Data lines:

-*-

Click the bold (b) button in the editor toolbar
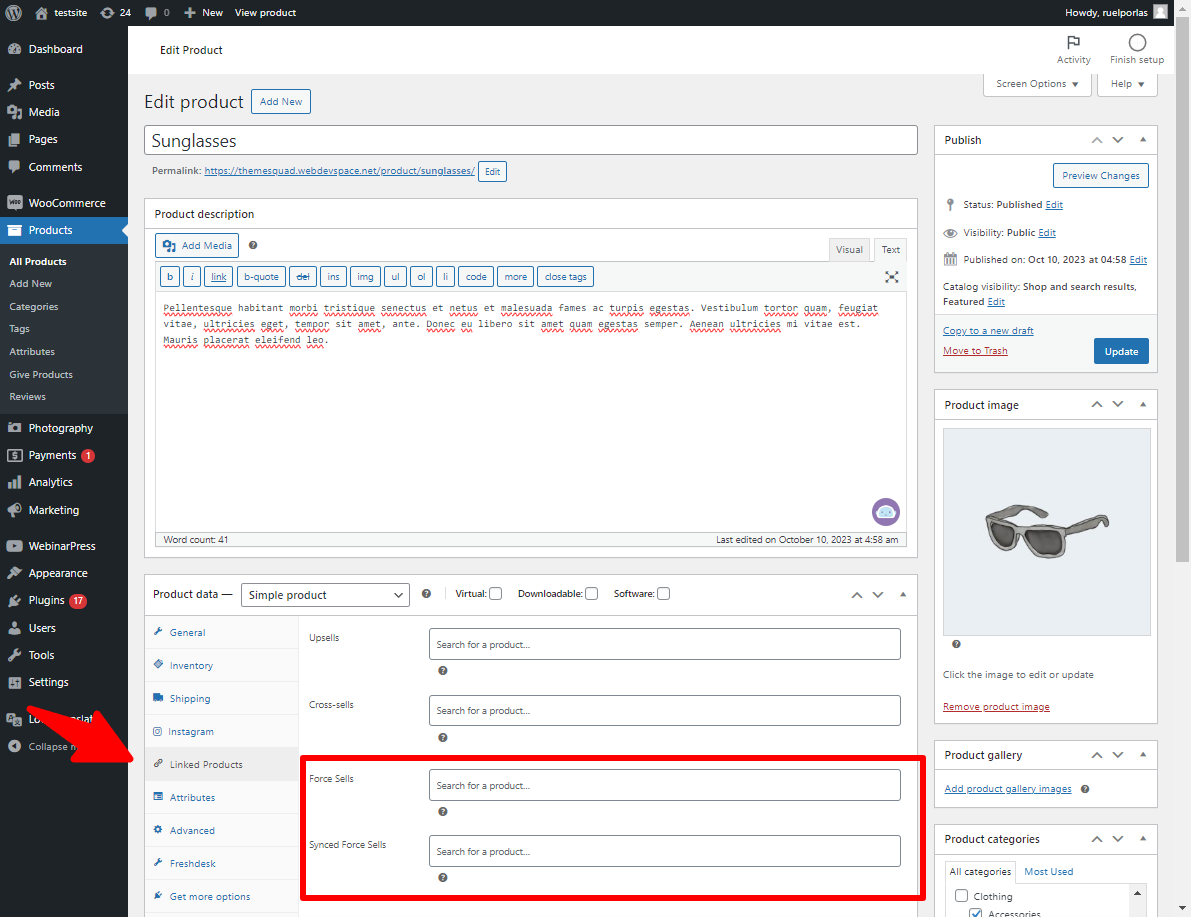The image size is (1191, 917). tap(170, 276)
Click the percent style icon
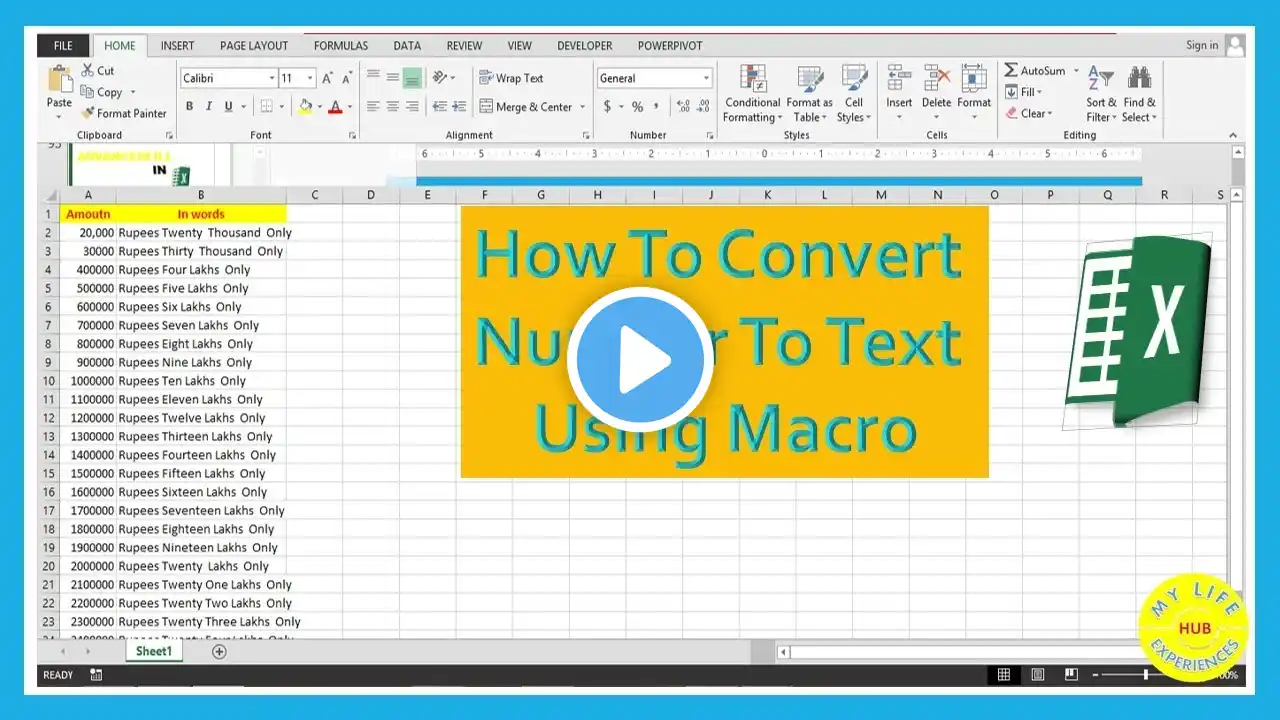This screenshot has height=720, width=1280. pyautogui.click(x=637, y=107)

-*-

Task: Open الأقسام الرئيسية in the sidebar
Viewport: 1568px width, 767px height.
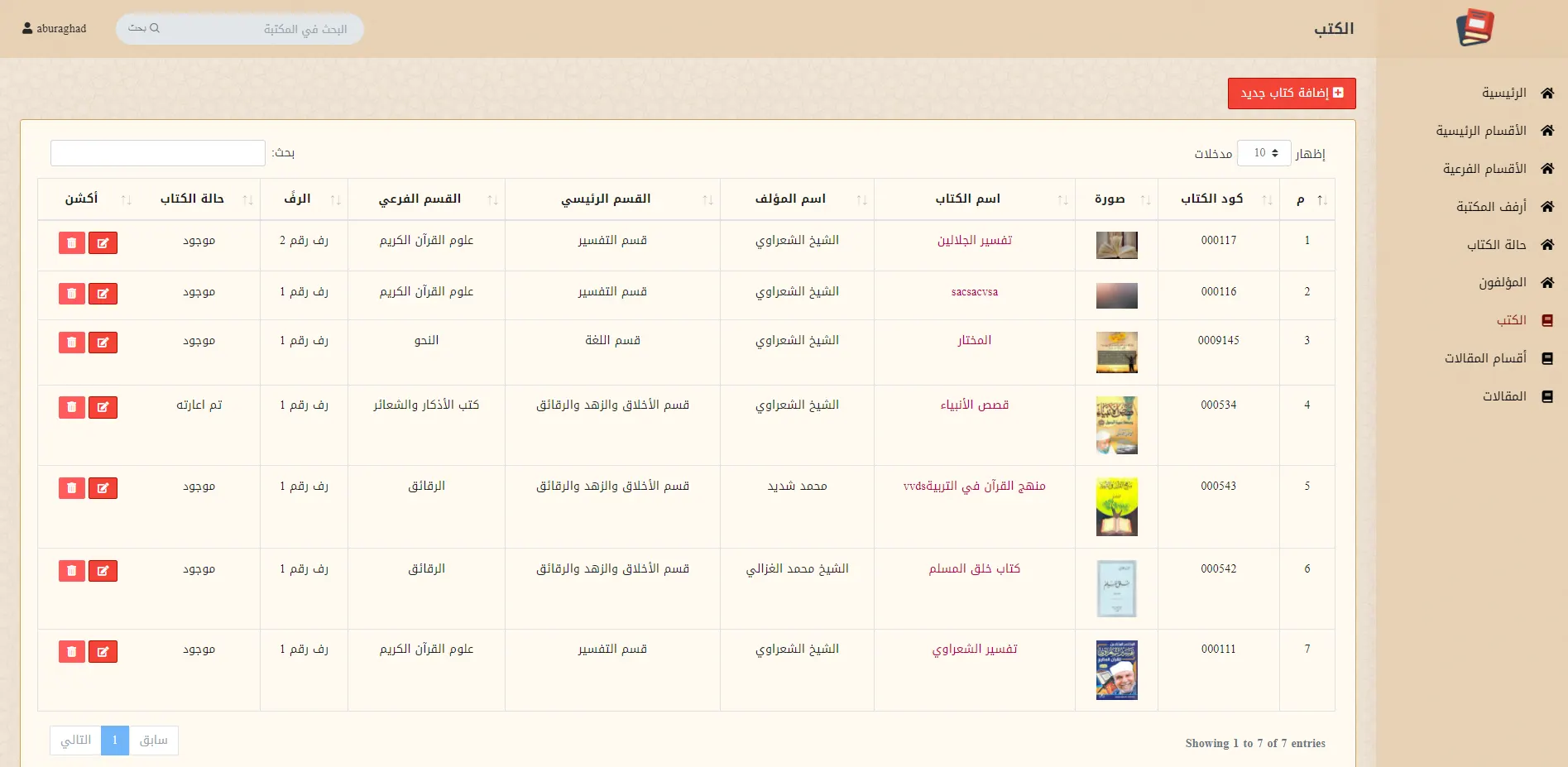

-*-

Goal of the exercise: Rewrite the listing from the line with "Click the bold" up to and including the line with "This screenshot has", switching "editor toolbar" to "formatting bar" and keeping everything else the same. Give only those lines and leave out the pictures.

Solution for this task:
Click the bold (b) button in the formatting bar
The image size is (1191, 917). tap(170, 276)
Click the percent style icon
This screenshot has height=720, width=1280. pyautogui.click(x=637, y=107)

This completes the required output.